Data Modeling Techniques
As mentioned at the beginning of this article, different problems require different data models and data modeling techniques. Below, we outline the most common types of data models as conceptual models and show an implementation diagram for each.
The Hierarchical Data Model
The hierarchical data model is optimized for hierarchical data. An example is an organizational chart for a company in a tree structure. The data is stored in parent and child records, each of which may have a set of attributes.
Each parent record can have one or more children; however, a child record can have only one parent.
The Network Data Model
Another technique used in a more special scenario is the network data model. It provides a flexible way to represent the objects and the relationships among them.
A key characteristic of this data model is that its object types are nodes and the relationships form arcs in the graph when the schema is viewed as a graph. This is similar to the hierarchical model; however, the network model does not constrain its arcs to form a hierarchy.
Though not very widespread in the commercial scene, the network data model is at the base of many mainframe computers built in the early days of computer networking in the 1970s. Today, relational databases have replaced most network data model databases.
The Relational Data Model
The relational data model has been the most widely used data model since its appearance in the late 1970s. Its key characteristic is that data is stored in tables and columns. Each table contains information relevant to a single logical entity, like a store for example, and the link between these tables is represented by a relationship.
A relationship is represented by a column containing the unique identifier of the main entity as shown in the diagram above.
The Entity-Relationship Data Model
The entity-relationship data model is a variation of the relational model and is widely adopted in enterprise applications built on top of a relational model. It has minimal redundancy among its entities and clearly defined relationships.
The entity-relationship data model is designed to be very efficient in capturing data and updating processes. Its key components are:
- Entities that represent objects, events, people, or concepts on which data is processed from the application and stored in tables.
- Entity attributes, the characteristics unique to a given entity, stored as data in columns.
- Relationships between entities, the logical links between those entities. They may also represent business rules or even constraints.
Most modern applications are built on an entity-relationship data model. We have already seen one in the section on the logical data model.
The Dimensional Data Model
The dimensional data model is also a variation of the relational model.

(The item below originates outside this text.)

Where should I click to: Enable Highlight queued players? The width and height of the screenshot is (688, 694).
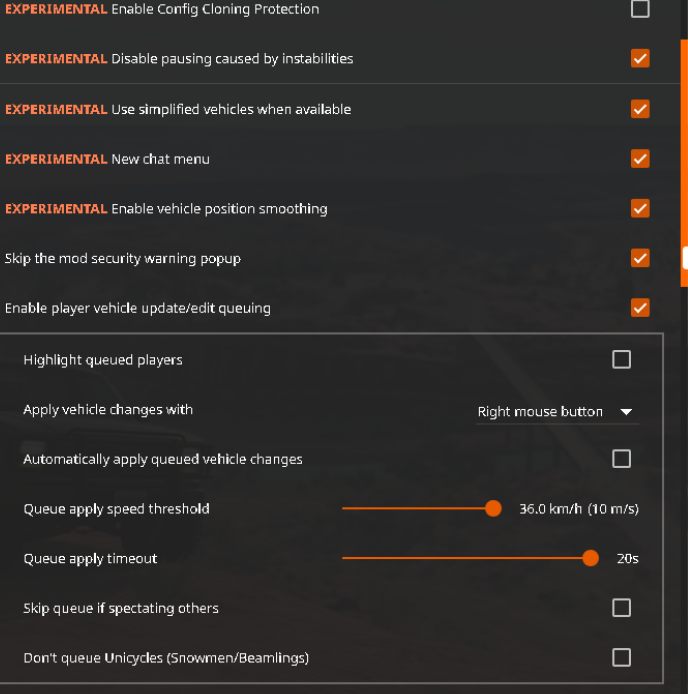tap(621, 359)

Just like the entity-relationship model, it has attributes and relationships. However, the dimensional data model has only two main categories of attributes for an entity or table: facts and dimensions.
The fact attributes are measurements of a certain activity represented by a dimension. For example, a fact may represent a transaction between a customer and a store. Facts are generally of the numerical data type, and fact tables are highly normalized with very little redundancy.

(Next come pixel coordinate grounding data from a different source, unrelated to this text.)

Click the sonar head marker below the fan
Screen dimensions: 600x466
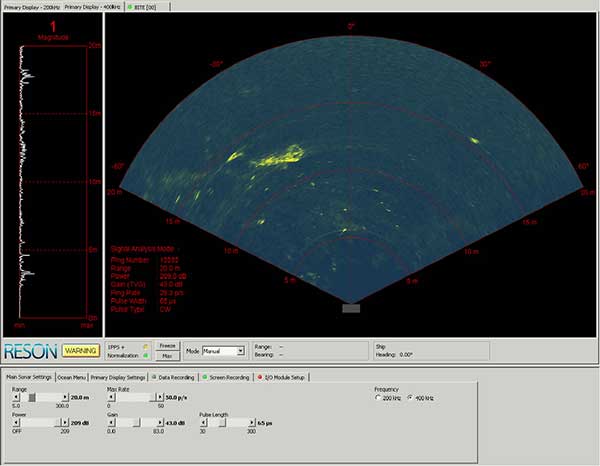point(351,308)
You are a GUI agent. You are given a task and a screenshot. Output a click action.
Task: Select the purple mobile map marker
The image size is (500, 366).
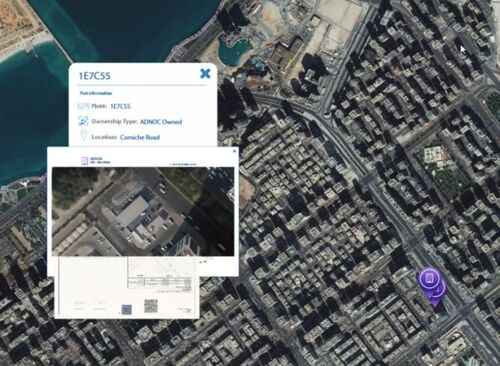coord(429,278)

The dimension attributes are in tables containing the definition of the business item measured by the fact. Dimensions are usually descriptive and of the text data type rather than numeric. They represent the concept, not its measurement.

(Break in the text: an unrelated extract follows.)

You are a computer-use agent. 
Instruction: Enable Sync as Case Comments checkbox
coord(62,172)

The dimensional data model is widely used in the business intelligence and analytics domains. It’s often called the star schema, with a fact table connected to multiple dimensions.
Get Ready to Apply Data Modeling Techniques!
As we have seen, there are many data modeling techniques for building databases and data structures to hold your application data. It’s not always easy to find the right model for your database; it always depends on the context and your requirements. It is a challenge to build a data model from scratch for a new application, but it can be fun!